* ABOUT THIS TASK
Scan the entries below, and for each line that includes the word "panel", make a copy.

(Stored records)
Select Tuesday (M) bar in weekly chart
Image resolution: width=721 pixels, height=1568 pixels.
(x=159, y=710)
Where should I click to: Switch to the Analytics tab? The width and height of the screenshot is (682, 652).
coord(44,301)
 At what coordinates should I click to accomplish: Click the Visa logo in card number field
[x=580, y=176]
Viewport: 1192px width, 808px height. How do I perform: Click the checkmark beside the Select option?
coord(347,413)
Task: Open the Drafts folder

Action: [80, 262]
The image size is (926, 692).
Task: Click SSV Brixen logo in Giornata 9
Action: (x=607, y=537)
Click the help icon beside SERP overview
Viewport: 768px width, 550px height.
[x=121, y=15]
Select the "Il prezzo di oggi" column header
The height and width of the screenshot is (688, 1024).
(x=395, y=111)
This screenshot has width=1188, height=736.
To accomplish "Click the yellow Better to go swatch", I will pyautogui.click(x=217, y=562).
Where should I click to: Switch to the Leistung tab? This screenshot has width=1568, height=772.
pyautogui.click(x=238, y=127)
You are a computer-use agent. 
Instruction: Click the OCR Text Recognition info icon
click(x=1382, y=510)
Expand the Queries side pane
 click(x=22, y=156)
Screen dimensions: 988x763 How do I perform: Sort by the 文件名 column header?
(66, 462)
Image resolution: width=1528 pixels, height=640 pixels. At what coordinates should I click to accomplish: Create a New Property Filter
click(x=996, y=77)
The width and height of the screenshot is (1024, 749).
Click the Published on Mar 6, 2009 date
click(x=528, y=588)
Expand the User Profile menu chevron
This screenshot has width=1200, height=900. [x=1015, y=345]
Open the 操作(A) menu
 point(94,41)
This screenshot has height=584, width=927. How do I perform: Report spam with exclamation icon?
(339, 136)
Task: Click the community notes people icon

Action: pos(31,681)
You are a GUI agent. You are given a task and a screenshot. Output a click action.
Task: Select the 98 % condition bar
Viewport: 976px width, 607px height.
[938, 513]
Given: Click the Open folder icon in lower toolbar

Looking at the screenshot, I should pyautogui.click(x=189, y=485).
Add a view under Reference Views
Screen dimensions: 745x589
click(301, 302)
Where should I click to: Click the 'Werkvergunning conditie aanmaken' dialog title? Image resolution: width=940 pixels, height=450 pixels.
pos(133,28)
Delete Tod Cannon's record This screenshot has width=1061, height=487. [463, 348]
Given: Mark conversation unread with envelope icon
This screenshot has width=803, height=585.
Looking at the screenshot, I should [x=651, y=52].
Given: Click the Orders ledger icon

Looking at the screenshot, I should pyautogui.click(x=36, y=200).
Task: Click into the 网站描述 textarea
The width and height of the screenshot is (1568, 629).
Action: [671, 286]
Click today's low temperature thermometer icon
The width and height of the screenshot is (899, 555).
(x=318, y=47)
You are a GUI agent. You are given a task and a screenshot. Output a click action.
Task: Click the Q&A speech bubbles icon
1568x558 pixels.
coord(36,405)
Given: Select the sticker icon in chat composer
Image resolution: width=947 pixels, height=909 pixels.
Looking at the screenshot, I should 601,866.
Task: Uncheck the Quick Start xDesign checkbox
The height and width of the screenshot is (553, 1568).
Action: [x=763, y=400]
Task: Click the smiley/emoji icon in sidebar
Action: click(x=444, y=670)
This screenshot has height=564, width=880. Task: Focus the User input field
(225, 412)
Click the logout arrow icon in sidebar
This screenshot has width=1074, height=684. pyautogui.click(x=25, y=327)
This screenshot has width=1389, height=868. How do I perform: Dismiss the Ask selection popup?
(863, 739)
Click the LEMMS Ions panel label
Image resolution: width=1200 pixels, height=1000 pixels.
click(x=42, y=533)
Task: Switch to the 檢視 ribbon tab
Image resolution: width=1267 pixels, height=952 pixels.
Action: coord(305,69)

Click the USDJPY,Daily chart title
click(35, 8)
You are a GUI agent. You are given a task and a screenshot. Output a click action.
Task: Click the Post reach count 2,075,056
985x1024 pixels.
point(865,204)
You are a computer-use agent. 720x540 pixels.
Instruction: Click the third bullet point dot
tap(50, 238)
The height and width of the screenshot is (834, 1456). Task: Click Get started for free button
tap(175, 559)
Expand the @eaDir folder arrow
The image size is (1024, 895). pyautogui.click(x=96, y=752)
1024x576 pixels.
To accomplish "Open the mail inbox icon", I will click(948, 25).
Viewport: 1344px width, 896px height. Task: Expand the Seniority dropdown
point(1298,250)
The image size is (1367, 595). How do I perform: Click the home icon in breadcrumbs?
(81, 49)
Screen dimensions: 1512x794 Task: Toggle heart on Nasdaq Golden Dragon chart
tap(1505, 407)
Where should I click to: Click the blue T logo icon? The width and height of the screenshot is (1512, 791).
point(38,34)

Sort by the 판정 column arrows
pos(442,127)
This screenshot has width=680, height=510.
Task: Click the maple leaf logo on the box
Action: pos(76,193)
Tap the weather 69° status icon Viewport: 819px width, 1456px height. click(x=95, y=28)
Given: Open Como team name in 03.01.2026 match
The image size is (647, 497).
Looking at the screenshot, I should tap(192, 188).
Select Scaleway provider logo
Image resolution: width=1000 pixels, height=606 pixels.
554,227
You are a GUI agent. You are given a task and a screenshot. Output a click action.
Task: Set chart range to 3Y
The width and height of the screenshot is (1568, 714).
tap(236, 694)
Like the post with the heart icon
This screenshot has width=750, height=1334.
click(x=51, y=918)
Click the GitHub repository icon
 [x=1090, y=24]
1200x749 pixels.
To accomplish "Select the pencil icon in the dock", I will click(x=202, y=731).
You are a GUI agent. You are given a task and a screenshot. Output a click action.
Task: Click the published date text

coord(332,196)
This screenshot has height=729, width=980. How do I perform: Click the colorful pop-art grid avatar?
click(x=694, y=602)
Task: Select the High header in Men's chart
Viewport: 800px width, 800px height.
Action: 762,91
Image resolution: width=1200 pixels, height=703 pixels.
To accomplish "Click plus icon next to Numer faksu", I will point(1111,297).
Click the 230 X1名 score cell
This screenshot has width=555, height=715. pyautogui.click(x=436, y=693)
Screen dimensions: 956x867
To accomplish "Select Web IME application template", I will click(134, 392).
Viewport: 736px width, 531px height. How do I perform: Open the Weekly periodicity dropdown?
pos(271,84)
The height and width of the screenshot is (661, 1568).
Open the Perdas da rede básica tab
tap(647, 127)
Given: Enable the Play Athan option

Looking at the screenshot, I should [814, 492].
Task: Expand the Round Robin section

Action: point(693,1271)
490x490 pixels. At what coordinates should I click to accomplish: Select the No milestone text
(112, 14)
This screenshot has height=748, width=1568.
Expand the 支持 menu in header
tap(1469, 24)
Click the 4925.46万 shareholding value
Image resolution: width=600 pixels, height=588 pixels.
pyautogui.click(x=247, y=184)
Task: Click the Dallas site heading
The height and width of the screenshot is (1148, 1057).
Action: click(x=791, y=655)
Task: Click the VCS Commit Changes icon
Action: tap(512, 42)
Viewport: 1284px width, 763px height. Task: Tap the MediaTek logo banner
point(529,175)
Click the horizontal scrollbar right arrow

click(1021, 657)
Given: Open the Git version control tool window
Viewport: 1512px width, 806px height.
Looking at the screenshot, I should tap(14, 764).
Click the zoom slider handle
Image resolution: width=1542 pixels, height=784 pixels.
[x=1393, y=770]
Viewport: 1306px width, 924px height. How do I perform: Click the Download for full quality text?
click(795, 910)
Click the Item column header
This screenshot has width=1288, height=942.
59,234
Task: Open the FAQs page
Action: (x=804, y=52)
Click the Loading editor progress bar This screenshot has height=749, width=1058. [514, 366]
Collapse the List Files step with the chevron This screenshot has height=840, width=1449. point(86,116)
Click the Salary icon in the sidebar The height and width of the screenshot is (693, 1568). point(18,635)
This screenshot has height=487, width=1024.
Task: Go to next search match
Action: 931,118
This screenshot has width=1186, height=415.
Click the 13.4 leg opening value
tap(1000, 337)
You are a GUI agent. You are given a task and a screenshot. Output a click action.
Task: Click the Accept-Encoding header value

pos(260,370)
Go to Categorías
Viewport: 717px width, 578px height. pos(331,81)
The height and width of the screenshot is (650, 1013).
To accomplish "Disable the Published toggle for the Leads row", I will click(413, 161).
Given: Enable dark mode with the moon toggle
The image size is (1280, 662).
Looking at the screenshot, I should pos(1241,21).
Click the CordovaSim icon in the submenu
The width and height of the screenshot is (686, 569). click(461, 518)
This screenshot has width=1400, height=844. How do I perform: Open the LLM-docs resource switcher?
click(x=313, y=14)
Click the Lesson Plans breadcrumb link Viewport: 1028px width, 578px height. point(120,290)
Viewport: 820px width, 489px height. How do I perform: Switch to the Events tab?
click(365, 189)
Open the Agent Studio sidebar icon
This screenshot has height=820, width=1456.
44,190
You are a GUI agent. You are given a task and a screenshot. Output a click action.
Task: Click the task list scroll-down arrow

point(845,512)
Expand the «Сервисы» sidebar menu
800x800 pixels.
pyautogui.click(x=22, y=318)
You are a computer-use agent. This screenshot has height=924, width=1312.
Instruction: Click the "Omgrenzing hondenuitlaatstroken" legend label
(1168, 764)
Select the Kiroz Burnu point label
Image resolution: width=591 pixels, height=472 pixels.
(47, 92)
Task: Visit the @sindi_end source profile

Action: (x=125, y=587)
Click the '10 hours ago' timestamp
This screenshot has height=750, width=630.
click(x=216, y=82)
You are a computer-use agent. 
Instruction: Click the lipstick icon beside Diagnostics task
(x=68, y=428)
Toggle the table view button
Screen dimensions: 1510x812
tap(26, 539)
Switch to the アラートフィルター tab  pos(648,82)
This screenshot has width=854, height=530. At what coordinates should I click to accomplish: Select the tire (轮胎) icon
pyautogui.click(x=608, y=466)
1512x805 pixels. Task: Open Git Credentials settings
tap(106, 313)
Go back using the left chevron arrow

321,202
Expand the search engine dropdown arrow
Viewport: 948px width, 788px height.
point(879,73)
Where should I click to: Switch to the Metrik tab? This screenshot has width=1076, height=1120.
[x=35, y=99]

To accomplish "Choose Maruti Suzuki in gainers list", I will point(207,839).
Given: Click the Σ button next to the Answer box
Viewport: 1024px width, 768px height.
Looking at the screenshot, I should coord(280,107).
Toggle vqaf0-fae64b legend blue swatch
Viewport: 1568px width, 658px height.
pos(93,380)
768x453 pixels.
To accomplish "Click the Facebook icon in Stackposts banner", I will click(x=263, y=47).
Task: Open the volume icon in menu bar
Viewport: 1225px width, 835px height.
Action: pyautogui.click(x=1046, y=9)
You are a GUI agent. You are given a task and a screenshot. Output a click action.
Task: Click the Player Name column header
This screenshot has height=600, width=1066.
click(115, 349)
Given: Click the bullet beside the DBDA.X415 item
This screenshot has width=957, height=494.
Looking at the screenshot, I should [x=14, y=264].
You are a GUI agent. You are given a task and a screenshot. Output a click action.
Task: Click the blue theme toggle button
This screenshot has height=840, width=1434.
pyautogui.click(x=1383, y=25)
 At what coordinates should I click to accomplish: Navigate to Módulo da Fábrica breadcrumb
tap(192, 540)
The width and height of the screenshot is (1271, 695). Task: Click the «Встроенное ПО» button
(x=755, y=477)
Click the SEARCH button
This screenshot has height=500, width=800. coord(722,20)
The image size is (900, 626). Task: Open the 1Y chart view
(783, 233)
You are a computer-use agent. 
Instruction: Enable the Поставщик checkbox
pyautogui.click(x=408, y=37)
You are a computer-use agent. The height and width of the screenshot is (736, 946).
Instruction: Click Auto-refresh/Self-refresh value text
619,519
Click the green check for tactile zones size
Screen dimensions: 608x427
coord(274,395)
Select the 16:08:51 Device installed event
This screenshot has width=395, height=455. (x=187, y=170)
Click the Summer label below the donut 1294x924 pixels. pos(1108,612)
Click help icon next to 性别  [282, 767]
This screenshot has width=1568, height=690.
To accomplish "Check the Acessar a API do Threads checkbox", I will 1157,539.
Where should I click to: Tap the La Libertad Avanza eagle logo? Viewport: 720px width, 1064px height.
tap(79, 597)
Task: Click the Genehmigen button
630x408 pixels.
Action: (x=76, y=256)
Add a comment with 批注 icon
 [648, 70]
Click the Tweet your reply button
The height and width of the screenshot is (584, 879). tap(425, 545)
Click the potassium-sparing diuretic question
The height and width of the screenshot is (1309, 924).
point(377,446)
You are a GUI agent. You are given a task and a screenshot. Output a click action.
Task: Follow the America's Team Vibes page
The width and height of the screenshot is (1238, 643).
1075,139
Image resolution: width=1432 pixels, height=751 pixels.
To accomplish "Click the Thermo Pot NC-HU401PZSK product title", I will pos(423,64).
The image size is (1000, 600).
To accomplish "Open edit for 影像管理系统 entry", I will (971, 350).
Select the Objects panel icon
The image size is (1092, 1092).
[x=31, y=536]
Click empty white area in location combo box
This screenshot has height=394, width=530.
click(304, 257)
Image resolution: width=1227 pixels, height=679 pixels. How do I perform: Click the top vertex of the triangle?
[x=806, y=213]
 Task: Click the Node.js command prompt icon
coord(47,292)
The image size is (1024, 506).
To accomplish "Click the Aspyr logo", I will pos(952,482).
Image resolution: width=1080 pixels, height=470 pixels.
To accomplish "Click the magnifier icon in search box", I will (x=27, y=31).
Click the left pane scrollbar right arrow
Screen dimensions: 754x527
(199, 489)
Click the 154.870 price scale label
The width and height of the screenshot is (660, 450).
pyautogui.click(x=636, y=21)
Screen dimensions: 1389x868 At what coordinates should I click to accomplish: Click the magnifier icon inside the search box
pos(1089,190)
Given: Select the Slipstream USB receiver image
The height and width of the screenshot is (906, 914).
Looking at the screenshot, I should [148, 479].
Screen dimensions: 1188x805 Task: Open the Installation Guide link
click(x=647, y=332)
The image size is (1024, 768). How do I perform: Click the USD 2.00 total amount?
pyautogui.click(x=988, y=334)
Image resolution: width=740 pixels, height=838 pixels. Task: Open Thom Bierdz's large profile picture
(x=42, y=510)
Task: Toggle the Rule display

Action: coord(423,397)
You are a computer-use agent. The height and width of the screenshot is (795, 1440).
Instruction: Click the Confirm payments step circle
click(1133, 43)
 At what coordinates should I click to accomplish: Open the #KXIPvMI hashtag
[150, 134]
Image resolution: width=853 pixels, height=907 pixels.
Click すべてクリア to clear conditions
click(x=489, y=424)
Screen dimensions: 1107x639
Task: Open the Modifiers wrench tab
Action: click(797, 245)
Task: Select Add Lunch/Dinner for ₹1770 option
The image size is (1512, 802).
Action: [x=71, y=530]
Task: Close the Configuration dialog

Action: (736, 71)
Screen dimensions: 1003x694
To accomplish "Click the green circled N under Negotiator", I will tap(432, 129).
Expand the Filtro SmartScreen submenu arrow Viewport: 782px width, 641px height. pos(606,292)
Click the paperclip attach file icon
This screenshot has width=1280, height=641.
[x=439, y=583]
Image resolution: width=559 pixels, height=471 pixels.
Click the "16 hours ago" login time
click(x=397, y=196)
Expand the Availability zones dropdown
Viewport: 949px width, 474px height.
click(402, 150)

* REPLY
Click the LEMMS Ions panel label
Select the Objects panel icon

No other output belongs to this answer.